BEGIN Dataset excerpts

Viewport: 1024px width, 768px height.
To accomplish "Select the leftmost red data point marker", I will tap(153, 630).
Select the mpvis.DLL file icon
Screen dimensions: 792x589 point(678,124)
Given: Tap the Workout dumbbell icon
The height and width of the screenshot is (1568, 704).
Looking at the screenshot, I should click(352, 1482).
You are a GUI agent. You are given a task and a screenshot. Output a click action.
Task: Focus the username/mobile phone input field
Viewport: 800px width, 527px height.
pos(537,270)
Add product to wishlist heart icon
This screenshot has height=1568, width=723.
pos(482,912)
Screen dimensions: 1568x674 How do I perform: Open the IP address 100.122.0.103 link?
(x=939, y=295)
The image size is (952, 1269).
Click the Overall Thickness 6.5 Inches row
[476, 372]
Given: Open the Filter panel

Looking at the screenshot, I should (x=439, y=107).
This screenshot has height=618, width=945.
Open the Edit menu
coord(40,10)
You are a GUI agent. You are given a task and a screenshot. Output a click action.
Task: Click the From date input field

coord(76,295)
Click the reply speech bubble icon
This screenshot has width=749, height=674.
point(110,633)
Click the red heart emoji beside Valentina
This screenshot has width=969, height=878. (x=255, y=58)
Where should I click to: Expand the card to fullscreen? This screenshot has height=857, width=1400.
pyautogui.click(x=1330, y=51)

END Dataset excerpts

Work order » Output the entire data exactly, line for line.

Written response »
Viewport: 1024px width, 768px height.
To accomplish "Select the leftmost red data point marker", I will tap(153, 630).
Select the mpvis.DLL file icon
Screen dimensions: 792x589 point(678,124)
Given: Tap the Workout dumbbell icon
The height and width of the screenshot is (1568, 704).
Looking at the screenshot, I should click(352, 1482).
You are a GUI agent. You are given a task and a screenshot. Output a click action.
Task: Focus the username/mobile phone input field
Viewport: 800px width, 527px height.
pos(537,270)
Add product to wishlist heart icon
This screenshot has height=1568, width=723.
pos(482,912)
Screen dimensions: 1568x674 How do I perform: Open the IP address 100.122.0.103 link?
(x=939, y=295)
The image size is (952, 1269).
Click the Overall Thickness 6.5 Inches row
[476, 372]
Given: Open the Filter panel

Looking at the screenshot, I should (x=439, y=107).
This screenshot has height=618, width=945.
Open the Edit menu
coord(40,10)
You are a GUI agent. You are given a task and a screenshot. Output a click action.
Task: Click the From date input field

coord(76,295)
Click the reply speech bubble icon
This screenshot has width=749, height=674.
point(110,633)
Click the red heart emoji beside Valentina
This screenshot has width=969, height=878. (x=255, y=58)
Where should I click to: Expand the card to fullscreen? This screenshot has height=857, width=1400.
pyautogui.click(x=1330, y=51)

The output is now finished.